The Sorcerer’s Prentice – by Peter Foster (National Post – March 2, 2012)

The National Post is Canada’s second largest national paper.

Former minister’s demand for state intervention revives ideas Adam Smith exploded centuries ago
 
There has been a good deal of talk recently about a national energy strategy, which, for the Harper Conservatives, means market-orientation, and less red tape and politics. For others, however, it seems to mean something a little more dirigiste, something bigger, grander and all-encompassing. Surprisingly, this group includes former Harper government minister Jim Prentice, who is now senior executive vice-president and vice-chairman of CIBC.

A speech Mr. Prentice gave to the Toronto Board of Trade on Thursday was a jaw-dropper. It was the kind of mushy mixed economics that is regurgitated with tedious regularity every decade or two by those who have forgotten, or never understood, the lessons of economic history. Mr. Prentice appears to reject market orientation as unaffordable “ideological purity.”
 
Twenty years ago, Paul Tsongas, a Democratic U.S. presidential candidate, declared that “American companies need the United States government as a full partner if they are to have any hope of competing internationally. That means an industrial policy. Take a deep breath, my Republican friends. It’s a brave new world out there. Adam Smith was a marvelous man, but he wouldn’t know a superconductor or memory chip if he tripped over one.”

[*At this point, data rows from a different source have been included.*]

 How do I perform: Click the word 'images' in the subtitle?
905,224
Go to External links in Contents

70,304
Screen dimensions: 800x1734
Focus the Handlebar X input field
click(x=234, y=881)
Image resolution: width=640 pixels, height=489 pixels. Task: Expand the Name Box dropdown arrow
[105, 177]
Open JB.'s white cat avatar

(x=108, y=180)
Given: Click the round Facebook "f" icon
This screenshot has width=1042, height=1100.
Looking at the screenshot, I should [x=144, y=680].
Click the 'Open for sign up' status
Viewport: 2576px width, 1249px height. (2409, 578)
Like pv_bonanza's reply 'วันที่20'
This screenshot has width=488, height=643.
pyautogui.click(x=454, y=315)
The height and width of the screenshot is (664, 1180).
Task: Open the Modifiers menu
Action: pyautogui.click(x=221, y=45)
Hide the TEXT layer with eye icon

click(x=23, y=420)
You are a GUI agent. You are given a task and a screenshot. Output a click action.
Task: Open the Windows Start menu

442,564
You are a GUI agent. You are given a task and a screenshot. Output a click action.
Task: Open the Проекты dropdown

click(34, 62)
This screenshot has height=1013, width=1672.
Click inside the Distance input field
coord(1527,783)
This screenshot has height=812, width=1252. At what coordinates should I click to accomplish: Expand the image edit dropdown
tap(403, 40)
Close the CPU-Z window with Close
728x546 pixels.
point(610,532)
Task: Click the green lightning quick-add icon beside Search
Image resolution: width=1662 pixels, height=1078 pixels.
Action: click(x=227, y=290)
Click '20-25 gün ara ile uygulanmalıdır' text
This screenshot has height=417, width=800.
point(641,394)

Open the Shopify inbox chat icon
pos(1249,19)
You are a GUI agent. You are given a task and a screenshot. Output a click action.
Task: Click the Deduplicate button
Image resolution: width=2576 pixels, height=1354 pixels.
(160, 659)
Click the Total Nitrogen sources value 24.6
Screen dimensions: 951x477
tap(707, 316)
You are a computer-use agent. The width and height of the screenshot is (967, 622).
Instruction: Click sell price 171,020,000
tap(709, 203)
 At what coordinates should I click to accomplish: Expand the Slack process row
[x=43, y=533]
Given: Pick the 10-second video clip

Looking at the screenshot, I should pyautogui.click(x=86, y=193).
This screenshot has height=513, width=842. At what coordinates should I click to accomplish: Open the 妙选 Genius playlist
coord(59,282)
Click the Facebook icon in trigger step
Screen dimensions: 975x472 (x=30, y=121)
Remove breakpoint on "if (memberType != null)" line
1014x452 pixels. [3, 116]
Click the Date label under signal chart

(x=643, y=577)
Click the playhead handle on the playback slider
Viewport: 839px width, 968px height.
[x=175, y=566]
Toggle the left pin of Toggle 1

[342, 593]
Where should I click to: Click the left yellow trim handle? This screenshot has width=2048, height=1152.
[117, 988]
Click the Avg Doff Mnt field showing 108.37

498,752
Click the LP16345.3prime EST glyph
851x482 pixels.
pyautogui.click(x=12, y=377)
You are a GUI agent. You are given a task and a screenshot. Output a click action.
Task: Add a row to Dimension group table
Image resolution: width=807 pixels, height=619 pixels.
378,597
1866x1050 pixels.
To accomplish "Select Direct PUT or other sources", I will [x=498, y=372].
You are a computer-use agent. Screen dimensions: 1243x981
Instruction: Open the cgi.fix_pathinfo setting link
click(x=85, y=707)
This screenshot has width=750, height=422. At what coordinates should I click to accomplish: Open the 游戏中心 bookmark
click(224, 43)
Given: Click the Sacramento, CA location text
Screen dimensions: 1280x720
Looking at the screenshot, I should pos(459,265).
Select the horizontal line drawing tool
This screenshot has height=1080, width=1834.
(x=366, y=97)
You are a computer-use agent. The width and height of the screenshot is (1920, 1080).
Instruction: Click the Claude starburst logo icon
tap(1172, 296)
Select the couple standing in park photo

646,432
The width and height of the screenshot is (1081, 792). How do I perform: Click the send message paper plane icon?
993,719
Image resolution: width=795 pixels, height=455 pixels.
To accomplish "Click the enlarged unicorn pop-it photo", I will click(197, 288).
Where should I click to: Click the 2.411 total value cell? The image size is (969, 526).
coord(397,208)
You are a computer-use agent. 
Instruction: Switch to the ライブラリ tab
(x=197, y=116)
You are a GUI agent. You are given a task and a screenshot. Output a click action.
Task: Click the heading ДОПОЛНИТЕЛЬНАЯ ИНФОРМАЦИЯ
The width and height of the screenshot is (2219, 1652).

But Adam Smith would instantly have spotted a market-challenged mercantilist. Unfortunately, Mr. Prentice too has embraced the cause that Smith exploded more than two hundred years ago.
 
Modern mercantilists inevitably propose that some form of market turmoil, plus alleged technological, financial and other “challenges,” simply demand a positive role for government, and sure enough, on Thursday Mr. Prentice suggested that more government was needed to cope with the challenge of energy megaprojects, the decline of Ontario industry, and “the dawn of the Asian century.”
 
He invited examination of the great “transformational” Canadian infrastructure projects of the past, such as the St. Lawrence Seaway and the CPR, that “taught us that being bold, dreaming big, holds the potential to improve our collective fortune.”
 
Unfortunately, history only tends to teach us what we are inclined to learn. One might mention a few examples where government was sucked into private dreams, or dreamt big all by itself, but things didn’t work out so well. What about the Come-by-Chance refinery and those cucumber greenhouses in Newfoundland? Atomic Energy of Canada and the Candu reactor? The billions spent subsidizing exploration in the Beaufort Sea? The Quintette coal mine and the Vancouver Island natural gas pipeline? The Glace Bay heavy water plant? Bricklin? Sysco? Devco? Mirabel airport? Consolidated Computer? De Havilland? Ontario Hydro? Churchill Forest Industries? NovAtel?
 
Many Canadians are unfamiliar with these sorry stories, let alone their lessons, and that’s part of the problem.